体操の世界選手権で日本を拠点にするカルロス・ユーロ(19)がフィリピン史上初の金メダルを獲得した。

昨年3位の床運動で伸身ムーンサルトを入れ、跳躍技を6つから7つに増やす高難度の演技を成功させて15・500点。五輪と世界選手権を通じ、体操競技初の優勝を飾った。13年に日本協会の派遣で同国で指導し、才能を発見したのが釘宮宗大コーチ。「マジか!」と偉業に驚き、感極まっていた。

東京での2LDKでの共同生活は3年目。いまも「文化の違い」に戸惑うことが多々だという。最大の不思議は「止まる」ことだった。「練習中に気持ちが落ちると、やめてしまうんです」。突然言葉も聞かなくなり、動きも止まる。いまでもなぜの明確な答えはないが、二人三脚の最大の改善点はそれにあがらうすべを探すことだった。

「今を生きる人たちなんですかね」。決して裕福な国ではない。1日を生き抜くことに必死になり、入ったお金はその日に使ってしまう人も多いという。そんな刹那的な感覚が、ユーロにもあるのか。将来の目標から逆算が出来なければ、気持ちを奮い立たす源がない。それを何とか変えようと励んできた。

「時にはきつく言ったり。工夫しています」。あえて「何のために日本に来たんだ」と強めにたきつけたり。考える時間を与え、反応を引き出す。共同生活、「毎日だときつい」と週3日の自炊担当もし、3年の歩みは絆を太くした。コンビニでレアチーズケーキをためらいなく食べた姿はいまはない。週1回ほどになったお菓子は、東京オリンピック(五輪)で金の目標を考えられるようになった証しだろう。

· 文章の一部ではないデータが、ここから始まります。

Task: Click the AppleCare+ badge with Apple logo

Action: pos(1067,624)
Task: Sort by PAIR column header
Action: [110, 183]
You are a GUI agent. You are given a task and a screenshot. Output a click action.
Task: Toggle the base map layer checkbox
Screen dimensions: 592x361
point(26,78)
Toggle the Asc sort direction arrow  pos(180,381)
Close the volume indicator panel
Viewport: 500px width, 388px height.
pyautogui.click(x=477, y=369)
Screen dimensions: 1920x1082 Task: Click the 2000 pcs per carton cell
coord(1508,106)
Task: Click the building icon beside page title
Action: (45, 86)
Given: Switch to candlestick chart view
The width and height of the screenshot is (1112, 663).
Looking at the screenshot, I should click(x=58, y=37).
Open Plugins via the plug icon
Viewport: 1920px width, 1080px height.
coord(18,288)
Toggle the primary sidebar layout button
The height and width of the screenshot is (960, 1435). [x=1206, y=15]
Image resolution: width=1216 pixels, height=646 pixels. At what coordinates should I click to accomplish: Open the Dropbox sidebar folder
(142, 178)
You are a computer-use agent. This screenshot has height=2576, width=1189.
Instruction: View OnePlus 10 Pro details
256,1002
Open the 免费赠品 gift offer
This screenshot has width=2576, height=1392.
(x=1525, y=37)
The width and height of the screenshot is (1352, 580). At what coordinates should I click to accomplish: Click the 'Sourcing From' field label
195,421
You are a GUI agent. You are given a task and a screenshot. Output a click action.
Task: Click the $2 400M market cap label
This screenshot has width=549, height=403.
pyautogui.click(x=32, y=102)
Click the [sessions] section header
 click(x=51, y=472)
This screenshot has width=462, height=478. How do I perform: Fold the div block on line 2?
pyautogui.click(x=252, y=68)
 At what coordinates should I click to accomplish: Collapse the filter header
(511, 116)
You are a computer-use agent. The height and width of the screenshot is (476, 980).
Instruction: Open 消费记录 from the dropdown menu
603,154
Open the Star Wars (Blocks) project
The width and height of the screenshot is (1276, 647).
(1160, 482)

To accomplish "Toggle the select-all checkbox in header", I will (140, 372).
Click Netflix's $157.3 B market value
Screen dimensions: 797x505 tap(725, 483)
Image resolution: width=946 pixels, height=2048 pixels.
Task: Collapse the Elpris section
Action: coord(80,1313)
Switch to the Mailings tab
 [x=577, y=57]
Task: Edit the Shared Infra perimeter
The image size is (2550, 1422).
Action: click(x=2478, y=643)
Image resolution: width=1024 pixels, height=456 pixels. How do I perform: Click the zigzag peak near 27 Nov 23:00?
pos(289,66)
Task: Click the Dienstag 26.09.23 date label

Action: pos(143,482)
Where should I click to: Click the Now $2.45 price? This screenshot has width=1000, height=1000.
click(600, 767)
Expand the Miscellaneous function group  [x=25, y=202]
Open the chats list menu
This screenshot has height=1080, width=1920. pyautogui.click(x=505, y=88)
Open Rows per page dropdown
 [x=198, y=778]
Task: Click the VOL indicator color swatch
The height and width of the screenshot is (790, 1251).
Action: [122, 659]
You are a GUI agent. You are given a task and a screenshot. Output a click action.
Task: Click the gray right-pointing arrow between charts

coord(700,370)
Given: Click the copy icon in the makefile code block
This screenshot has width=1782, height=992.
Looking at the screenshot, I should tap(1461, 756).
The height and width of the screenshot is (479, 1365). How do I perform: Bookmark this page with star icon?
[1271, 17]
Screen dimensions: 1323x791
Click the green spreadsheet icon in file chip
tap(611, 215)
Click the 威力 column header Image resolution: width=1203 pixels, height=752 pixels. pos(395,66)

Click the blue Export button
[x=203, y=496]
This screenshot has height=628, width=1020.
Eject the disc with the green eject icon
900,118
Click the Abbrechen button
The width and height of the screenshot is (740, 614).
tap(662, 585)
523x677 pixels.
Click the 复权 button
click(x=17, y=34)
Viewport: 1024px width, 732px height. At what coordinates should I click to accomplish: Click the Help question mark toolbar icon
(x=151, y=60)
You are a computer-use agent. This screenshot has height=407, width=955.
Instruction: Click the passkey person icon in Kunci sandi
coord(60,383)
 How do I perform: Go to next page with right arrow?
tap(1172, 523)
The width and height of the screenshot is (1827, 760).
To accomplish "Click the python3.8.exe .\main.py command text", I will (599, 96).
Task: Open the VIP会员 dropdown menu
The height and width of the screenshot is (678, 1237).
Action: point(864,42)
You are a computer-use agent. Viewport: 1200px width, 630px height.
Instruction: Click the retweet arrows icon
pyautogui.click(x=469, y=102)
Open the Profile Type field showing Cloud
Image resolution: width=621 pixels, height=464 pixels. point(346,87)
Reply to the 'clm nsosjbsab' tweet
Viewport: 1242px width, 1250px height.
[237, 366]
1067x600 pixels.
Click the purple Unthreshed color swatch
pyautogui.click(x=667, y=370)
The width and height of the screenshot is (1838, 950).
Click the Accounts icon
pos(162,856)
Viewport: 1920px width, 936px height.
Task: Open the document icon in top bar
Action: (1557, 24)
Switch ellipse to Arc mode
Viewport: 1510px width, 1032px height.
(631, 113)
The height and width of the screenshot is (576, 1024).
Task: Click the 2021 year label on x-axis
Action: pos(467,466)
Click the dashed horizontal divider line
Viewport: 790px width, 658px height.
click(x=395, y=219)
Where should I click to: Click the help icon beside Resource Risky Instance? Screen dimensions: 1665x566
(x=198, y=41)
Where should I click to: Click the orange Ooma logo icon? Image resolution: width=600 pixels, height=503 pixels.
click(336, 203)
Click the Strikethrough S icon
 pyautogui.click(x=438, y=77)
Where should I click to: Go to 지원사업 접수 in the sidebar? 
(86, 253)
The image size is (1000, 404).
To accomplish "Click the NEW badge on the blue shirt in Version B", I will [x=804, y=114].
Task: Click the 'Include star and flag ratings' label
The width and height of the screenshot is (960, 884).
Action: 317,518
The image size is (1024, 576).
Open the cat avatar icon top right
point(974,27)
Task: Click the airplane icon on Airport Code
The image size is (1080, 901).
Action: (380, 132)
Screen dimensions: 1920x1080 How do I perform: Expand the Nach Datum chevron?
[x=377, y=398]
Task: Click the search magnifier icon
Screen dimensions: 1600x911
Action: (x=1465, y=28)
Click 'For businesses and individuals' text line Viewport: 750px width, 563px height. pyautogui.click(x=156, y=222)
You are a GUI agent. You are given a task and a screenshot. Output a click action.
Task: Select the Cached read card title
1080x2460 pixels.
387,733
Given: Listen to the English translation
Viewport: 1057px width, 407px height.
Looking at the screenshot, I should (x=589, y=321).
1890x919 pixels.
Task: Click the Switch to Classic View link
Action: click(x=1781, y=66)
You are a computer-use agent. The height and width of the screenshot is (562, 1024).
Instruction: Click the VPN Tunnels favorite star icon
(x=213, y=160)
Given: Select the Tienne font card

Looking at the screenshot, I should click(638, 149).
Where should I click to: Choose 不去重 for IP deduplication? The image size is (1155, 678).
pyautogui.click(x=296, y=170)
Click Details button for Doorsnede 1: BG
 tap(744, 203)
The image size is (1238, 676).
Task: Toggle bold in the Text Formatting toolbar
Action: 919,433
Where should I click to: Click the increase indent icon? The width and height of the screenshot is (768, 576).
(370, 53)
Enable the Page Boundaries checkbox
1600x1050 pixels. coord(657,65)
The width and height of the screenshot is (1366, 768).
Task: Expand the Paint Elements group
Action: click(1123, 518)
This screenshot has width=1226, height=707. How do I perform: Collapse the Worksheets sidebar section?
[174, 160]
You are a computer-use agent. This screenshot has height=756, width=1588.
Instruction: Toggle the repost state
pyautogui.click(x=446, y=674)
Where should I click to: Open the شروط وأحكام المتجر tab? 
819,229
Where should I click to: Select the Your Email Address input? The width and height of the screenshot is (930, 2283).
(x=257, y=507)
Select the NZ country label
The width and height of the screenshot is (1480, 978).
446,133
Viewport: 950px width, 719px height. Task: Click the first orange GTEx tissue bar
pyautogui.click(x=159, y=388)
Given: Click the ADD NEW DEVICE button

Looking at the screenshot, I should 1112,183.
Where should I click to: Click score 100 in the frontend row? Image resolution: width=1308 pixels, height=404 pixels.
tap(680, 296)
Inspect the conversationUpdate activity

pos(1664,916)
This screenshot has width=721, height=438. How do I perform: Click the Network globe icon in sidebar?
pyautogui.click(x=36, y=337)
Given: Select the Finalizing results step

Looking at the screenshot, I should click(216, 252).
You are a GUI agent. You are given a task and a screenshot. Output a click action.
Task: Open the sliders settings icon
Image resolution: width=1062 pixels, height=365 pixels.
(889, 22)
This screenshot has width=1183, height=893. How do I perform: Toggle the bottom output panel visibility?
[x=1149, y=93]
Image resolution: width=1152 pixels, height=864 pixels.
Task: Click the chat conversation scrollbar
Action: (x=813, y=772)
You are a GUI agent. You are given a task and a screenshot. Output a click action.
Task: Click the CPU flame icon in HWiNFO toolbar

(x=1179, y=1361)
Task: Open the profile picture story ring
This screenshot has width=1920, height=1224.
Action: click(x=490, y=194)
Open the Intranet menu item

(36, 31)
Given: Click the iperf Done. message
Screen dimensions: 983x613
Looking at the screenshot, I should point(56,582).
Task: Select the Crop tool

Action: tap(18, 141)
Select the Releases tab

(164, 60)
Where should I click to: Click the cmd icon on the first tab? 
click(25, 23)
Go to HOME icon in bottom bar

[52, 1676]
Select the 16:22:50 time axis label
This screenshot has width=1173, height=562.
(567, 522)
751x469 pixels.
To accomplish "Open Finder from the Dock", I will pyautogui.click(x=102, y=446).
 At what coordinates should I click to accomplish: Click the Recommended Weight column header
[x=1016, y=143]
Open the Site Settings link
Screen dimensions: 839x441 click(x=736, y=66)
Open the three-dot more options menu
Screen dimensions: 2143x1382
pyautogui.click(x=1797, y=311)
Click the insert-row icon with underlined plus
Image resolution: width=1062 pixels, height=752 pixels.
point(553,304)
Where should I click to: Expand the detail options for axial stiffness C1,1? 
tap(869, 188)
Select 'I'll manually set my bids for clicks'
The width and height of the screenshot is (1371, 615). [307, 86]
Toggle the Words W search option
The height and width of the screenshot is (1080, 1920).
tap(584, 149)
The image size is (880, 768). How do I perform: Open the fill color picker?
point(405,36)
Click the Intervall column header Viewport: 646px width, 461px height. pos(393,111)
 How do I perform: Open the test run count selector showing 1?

フィリピンでは五輪で金メダリストはいない。政権からも期待は高いという。国の英雄はボクシングの7階級王者パッキャオだが、金はまた違ったインパクトをもたらす。「まだ自信はないけど、ベストを尽くせるように努力したい」と日本語で答えるユーロの横で、釘宮コーチは目を赤くして柔らかに笑っていた。